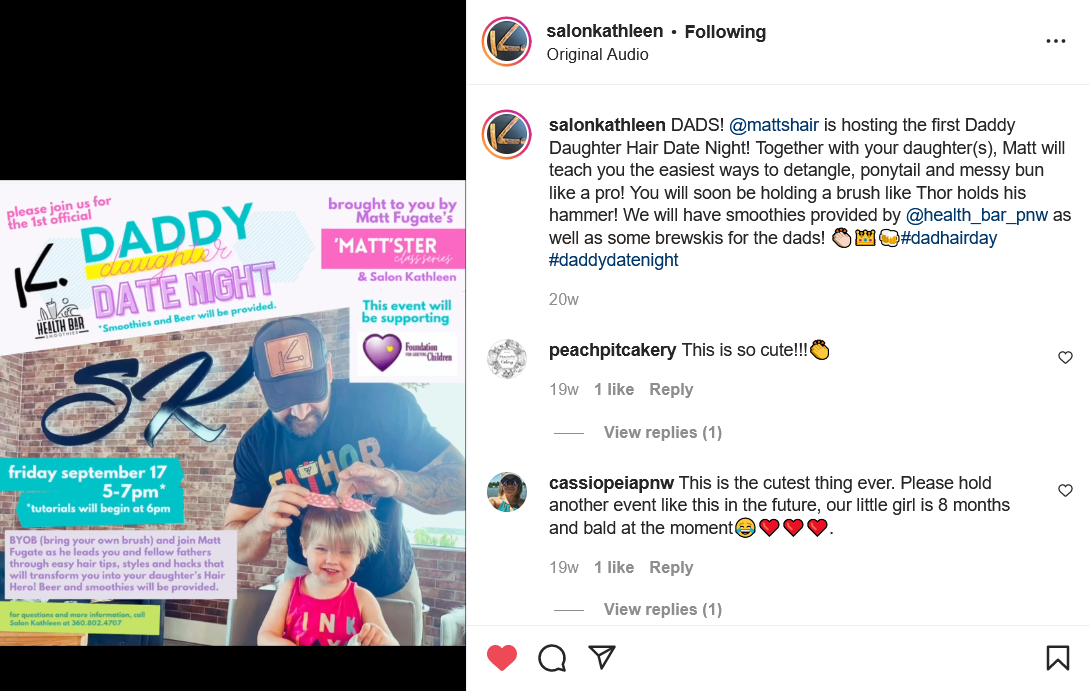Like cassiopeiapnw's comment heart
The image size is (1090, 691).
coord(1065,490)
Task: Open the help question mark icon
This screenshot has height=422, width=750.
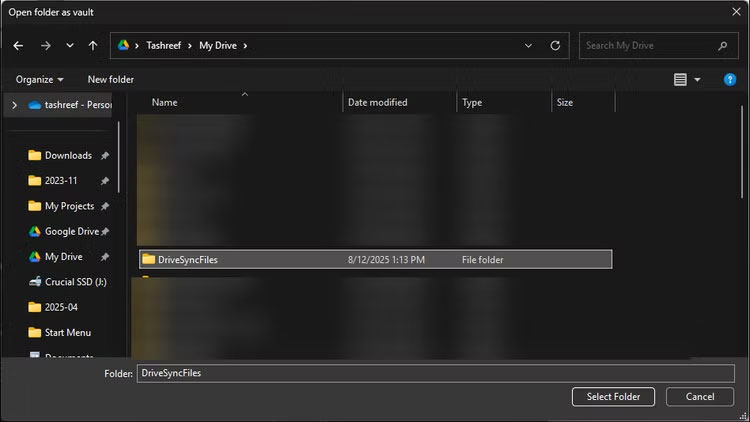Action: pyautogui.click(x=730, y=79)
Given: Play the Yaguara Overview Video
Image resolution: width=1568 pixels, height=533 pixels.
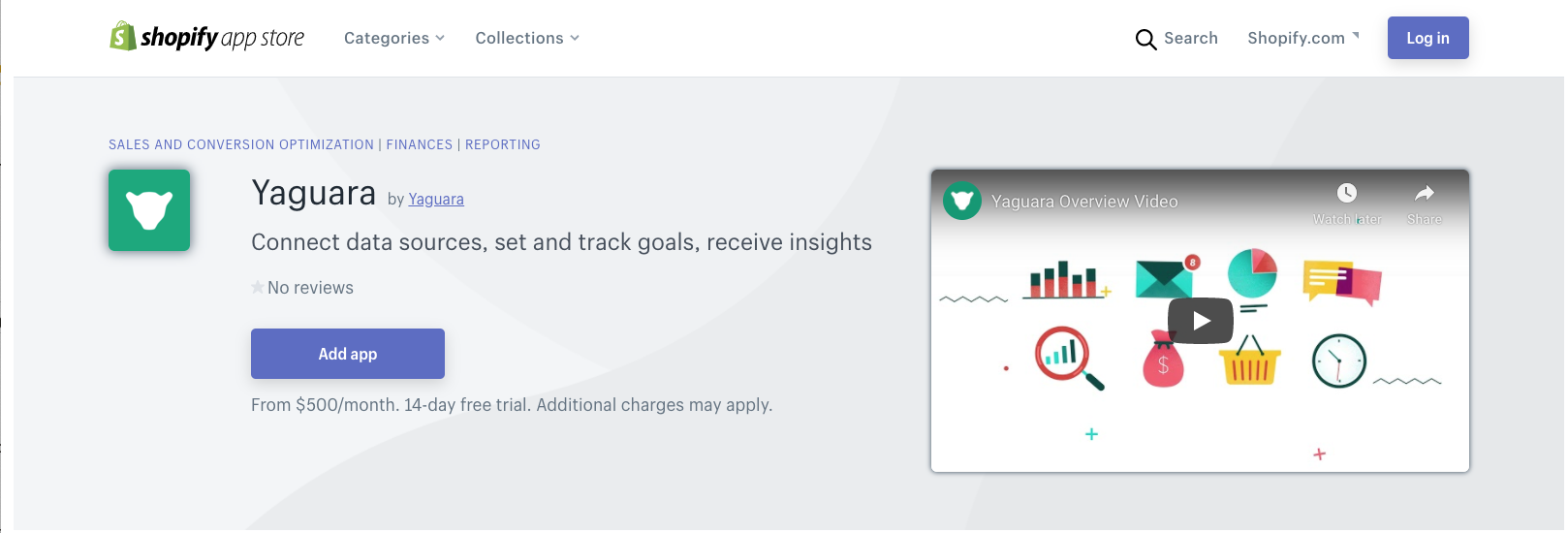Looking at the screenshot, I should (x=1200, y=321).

§

_What to produce_
The copy should hold, exactly, the lines from the one containing "Given: Play the Yaguara Overview Video" to the final line of the listing above, with both ends present and no pictures.

_Written solution_
Given: Play the Yaguara Overview Video
Image resolution: width=1568 pixels, height=533 pixels.
Looking at the screenshot, I should (x=1200, y=321).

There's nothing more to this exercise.